Given entries:
+---+

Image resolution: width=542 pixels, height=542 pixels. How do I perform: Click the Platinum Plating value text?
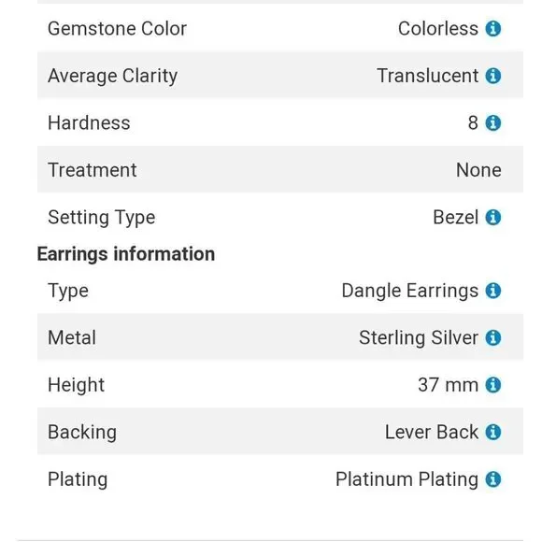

+---+

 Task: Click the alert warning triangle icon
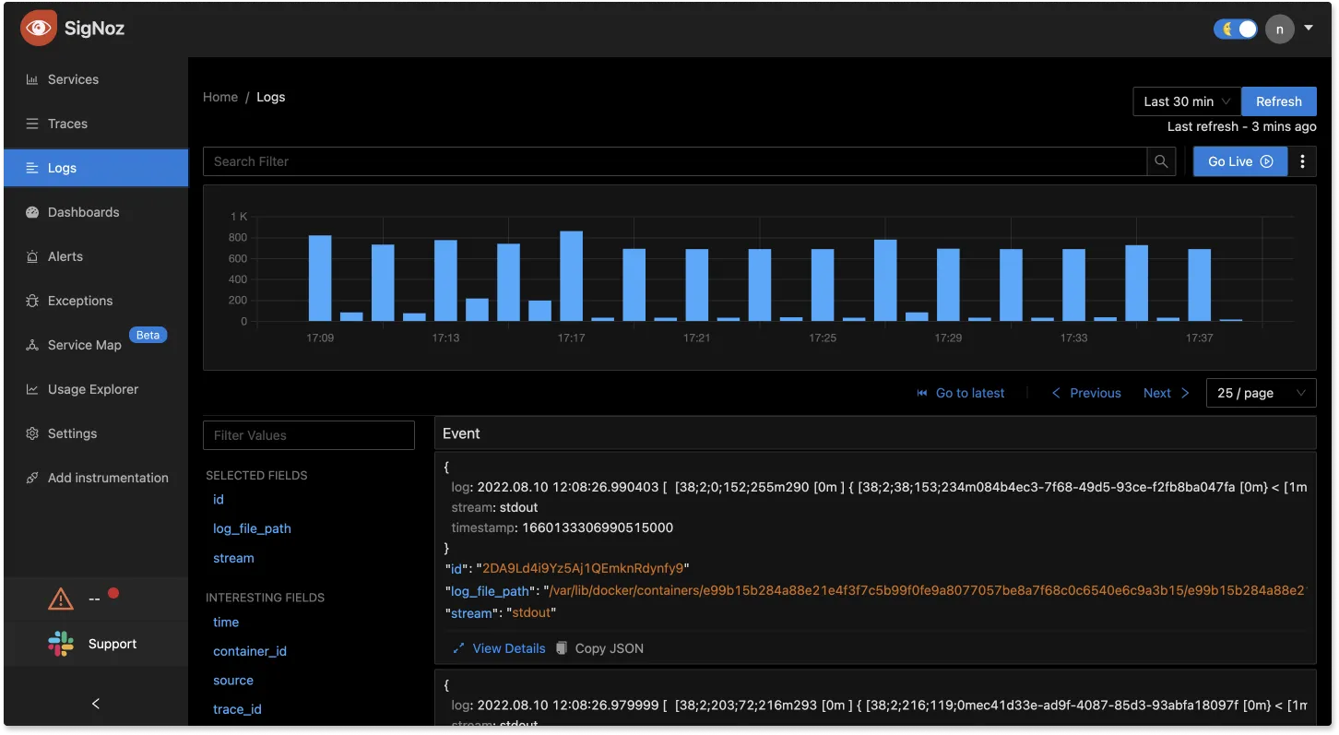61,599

+---+

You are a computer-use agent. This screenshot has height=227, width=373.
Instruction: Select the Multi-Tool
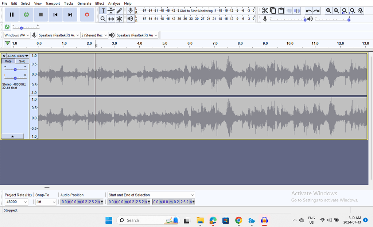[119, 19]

+---+

What to produce: In the records above, how many lines contain the string "height"? State that number only.

Answer section: 2